L’allenatore giallorosso Gasperini analizza il momento tra emergenza infortuni, corsa al quarto posto e futuro, alla vigilia della sfida contro il Pisa.
Il tecnico della Roma, Gian Piero Gasperini, ha presentato in conferenza stampa la sfida contro il Pisa, facendo il punto su infortuni, obiettivi e futuro.
Sugli indisponibili, il tecnico ha spiegato:
“Penso che Mancini recuperi già dalla prossima settimana, mi auguro anche Koné e Wesley. Sono situazioni meno gravi gli infortuni che hanno accusato, Dybala va abbastanza bene ma è più imprevedibile, ci vorranno 1-2 settimane.
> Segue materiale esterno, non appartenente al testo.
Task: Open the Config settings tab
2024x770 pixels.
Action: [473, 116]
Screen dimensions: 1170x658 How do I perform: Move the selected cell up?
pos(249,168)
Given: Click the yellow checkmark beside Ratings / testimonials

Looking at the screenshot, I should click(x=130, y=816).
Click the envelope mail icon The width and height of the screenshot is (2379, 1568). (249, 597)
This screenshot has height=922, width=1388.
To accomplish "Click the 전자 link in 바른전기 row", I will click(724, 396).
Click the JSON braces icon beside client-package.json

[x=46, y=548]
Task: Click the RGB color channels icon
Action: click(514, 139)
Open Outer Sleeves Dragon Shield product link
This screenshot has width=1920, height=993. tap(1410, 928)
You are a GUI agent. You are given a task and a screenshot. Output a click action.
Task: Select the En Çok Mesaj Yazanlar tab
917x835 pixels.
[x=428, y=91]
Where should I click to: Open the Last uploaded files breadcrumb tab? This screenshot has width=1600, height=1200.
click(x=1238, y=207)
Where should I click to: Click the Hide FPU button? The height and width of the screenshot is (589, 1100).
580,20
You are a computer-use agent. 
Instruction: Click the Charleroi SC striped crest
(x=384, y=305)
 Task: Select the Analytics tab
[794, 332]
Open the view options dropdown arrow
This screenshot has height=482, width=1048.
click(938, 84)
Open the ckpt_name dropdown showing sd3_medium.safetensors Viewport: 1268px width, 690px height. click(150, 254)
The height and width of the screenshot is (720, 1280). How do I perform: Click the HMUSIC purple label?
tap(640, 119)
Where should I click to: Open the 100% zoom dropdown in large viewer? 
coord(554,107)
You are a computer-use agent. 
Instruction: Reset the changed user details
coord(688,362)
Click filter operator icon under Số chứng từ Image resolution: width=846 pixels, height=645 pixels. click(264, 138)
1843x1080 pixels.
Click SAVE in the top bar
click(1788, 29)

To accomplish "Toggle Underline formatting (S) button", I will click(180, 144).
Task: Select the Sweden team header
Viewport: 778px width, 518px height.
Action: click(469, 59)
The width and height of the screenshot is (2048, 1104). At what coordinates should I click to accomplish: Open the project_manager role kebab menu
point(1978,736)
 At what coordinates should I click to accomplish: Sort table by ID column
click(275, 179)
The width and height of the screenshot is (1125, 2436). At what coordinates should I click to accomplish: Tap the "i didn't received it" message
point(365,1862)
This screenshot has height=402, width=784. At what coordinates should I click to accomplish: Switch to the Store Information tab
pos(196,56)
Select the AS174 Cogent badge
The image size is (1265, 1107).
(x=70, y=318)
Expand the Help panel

Gli infortuni sono stati sicuramente penalizzanti da fine dicembre in poi, perché sono stati lunghissimi.”
Gasperini ha poi sottolineato l’impatto dell’emergenza:
“Quando si saltano mesi invece non rientra nella normalità del calcio, da Ferguson a Bailey e Dovbyk, poi Dybala, Soulé e Angelino. Faccio fatica a ricordarli tutti, questa è stata un’annata difficile sotto quest’aspetto.”
Sul momento della squadra:
“In questo momento non pensiamo al futuro, dobbiamo pensare al presente. Il secondo tempo di Milano non deve succedere, c’è stato sicuramente un crollo di umore e questa è l’unica cosa che non deve mai capitare.”
E ancora sull’approccio alla gara:
“Incontriamo una squadra quasi retrocessa, ma sappiamo che il Pisa è sempre una squadra ostica. Non abbiamo margini di errore a cominciare da domani.”
Sul tema rinnovi e scadenze:
“Questa è una situazione che esiste da inizio anno, non si è affrontata prima ed è rimasta tale e quale. Questi sono ragazzi seri, è imprevedibile dire adesso cosa succederà tra un mese.”
Difesa del gruppo dopo il ko di Milano:
“Non cambio opinione per una sconfitta, voglio fortemente finire nel migliore dei modi questa stagione raggiungendo un obiettivo che è diventato molto difficile.”
Sulle rotazioni:
“Hanno giocato tutti in questa squadra, poi se lei vuole che giochi Vaz al posto di Malen o Ghilardi al posto di N’Dicka…”
Focus su El Aynaoui:
“È un ragazzo sano che prima della Coppa d’Africa ha fatto molto bene. Ci conto che possa far bene ancora.”
Sul quarto posto:
“Siamo noi che abbiamo messo il traguardo, a prescindere dagli avversari. Se non lo raggiungiamo avremo fatto il massimo.”
Sul futuro e le voci:
“Se questo ragionamento lo fa la dirigenza è un conto, se lo fanno altri va bene ma non è un problema. Io sono per il libero pensiero.”
Chiusura sul mercato e sugli obiettivi:
“L’obiettivo è migliorare le squadre di volta in volta. Oggi però per me esiste solo il Pisa domani e se vinciamo domani sera siamo tutti più felici.”